# ASSIGNMENT
Type out the records that follow, exactly as given.

# INPUT RECORDS
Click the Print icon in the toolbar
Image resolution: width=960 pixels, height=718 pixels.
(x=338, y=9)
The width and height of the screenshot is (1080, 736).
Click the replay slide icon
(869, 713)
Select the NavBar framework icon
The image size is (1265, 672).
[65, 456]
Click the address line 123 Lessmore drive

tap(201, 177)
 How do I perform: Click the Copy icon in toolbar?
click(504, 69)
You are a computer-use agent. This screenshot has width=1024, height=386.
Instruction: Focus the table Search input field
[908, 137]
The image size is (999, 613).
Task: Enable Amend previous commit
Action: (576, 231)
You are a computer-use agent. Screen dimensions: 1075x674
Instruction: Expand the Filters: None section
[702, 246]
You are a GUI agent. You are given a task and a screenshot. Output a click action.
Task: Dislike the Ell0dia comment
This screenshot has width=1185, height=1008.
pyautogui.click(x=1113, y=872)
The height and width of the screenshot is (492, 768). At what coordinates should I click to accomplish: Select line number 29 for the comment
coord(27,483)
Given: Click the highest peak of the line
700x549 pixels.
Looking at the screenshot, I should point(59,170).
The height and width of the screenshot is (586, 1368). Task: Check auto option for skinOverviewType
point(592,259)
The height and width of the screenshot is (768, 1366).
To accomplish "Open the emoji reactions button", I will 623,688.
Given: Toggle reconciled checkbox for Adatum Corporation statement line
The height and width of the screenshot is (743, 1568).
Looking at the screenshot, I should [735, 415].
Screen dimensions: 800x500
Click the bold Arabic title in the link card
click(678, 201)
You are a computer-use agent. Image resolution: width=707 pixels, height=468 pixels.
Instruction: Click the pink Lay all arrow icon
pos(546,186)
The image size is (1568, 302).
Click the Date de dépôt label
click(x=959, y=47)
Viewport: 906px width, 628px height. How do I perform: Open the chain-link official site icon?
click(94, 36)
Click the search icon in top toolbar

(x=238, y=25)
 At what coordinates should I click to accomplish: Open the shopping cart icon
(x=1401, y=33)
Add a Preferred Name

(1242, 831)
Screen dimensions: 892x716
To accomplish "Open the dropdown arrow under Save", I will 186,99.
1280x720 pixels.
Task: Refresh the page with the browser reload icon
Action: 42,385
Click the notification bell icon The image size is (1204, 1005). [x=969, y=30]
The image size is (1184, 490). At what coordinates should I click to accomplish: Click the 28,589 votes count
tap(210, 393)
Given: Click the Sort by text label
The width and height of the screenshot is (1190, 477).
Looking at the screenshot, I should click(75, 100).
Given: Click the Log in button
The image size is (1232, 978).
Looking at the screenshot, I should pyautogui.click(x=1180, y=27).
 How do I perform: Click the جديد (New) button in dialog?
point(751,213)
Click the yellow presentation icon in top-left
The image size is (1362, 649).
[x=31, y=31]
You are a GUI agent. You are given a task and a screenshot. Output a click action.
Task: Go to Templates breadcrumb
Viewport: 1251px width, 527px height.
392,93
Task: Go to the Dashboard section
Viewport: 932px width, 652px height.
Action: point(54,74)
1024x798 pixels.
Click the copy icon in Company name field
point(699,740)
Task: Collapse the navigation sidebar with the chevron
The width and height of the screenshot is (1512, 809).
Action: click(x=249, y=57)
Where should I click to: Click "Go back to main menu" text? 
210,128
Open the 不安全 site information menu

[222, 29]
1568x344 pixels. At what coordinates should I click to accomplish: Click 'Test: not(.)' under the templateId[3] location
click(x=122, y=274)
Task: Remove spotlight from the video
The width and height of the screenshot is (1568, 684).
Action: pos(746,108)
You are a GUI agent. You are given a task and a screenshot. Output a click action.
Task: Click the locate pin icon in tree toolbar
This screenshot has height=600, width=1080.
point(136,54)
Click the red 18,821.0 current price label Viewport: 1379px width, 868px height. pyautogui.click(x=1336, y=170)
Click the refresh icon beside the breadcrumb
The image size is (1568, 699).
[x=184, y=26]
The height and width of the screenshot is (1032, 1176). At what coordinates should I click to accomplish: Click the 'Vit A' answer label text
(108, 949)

# ANSWER TO THIS EXERCISE
Click the Print icon in the toolbar
Image resolution: width=960 pixels, height=718 pixels.
(x=338, y=9)
The width and height of the screenshot is (1080, 736).
Click the replay slide icon
(869, 713)
Select the NavBar framework icon
The image size is (1265, 672).
[65, 456]
Click the address line 123 Lessmore drive

tap(201, 177)
 How do I perform: Click the Copy icon in toolbar?
click(504, 69)
You are a computer-use agent. This screenshot has width=1024, height=386.
Instruction: Focus the table Search input field
[908, 137]
The image size is (999, 613).
Task: Enable Amend previous commit
Action: (576, 231)
You are a computer-use agent. Screen dimensions: 1075x674
Instruction: Expand the Filters: None section
[702, 246]
You are a GUI agent. You are given a task and a screenshot. Output a click action.
Task: Dislike the Ell0dia comment
This screenshot has width=1185, height=1008.
pyautogui.click(x=1113, y=872)
The height and width of the screenshot is (492, 768). At what coordinates should I click to accomplish: Select line number 29 for the comment
coord(27,483)
Given: Click the highest peak of the line
700x549 pixels.
Looking at the screenshot, I should point(59,170).
The height and width of the screenshot is (586, 1368). Task: Check auto option for skinOverviewType
point(592,259)
The height and width of the screenshot is (768, 1366).
To accomplish "Open the emoji reactions button", I will 623,688.
Given: Toggle reconciled checkbox for Adatum Corporation statement line
The height and width of the screenshot is (743, 1568).
Looking at the screenshot, I should [735, 415].
Screen dimensions: 800x500
Click the bold Arabic title in the link card
click(678, 201)
You are a computer-use agent. Image resolution: width=707 pixels, height=468 pixels.
Instruction: Click the pink Lay all arrow icon
pos(546,186)
The image size is (1568, 302).
Click the Date de dépôt label
click(x=959, y=47)
Viewport: 906px width, 628px height. How do I perform: Open the chain-link official site icon?
click(94, 36)
Click the search icon in top toolbar

(x=238, y=25)
 At what coordinates should I click to accomplish: Open the shopping cart icon
(x=1401, y=33)
Add a Preferred Name

(1242, 831)
Screen dimensions: 892x716
To accomplish "Open the dropdown arrow under Save", I will 186,99.
1280x720 pixels.
Task: Refresh the page with the browser reload icon
Action: 42,385
Click the notification bell icon The image size is (1204, 1005). [x=969, y=30]
The image size is (1184, 490). At what coordinates should I click to accomplish: Click the 28,589 votes count
tap(210, 393)
Given: Click the Sort by text label
The width and height of the screenshot is (1190, 477).
Looking at the screenshot, I should click(75, 100).
Given: Click the Log in button
The image size is (1232, 978).
Looking at the screenshot, I should pyautogui.click(x=1180, y=27).
 How do I perform: Click the جديد (New) button in dialog?
point(751,213)
Click the yellow presentation icon in top-left
The image size is (1362, 649).
[x=31, y=31]
You are a GUI agent. You are given a task and a screenshot. Output a click action.
Task: Go to Templates breadcrumb
Viewport: 1251px width, 527px height.
392,93
Task: Go to the Dashboard section
Viewport: 932px width, 652px height.
Action: point(54,74)
1024x798 pixels.
Click the copy icon in Company name field
point(699,740)
Task: Collapse the navigation sidebar with the chevron
The width and height of the screenshot is (1512, 809).
Action: click(x=249, y=57)
Where should I click to: Click "Go back to main menu" text? 
210,128
Open the 不安全 site information menu

[222, 29]
1568x344 pixels. At what coordinates should I click to accomplish: Click 'Test: not(.)' under the templateId[3] location
click(x=122, y=274)
Task: Remove spotlight from the video
The width and height of the screenshot is (1568, 684).
Action: pos(746,108)
You are a GUI agent. You are given a task and a screenshot. Output a click action.
Task: Click the locate pin icon in tree toolbar
This screenshot has height=600, width=1080.
point(136,54)
Click the red 18,821.0 current price label Viewport: 1379px width, 868px height. pyautogui.click(x=1336, y=170)
Click the refresh icon beside the breadcrumb
The image size is (1568, 699).
[x=184, y=26]
The height and width of the screenshot is (1032, 1176). At what coordinates should I click to accomplish: Click the 'Vit A' answer label text
(108, 949)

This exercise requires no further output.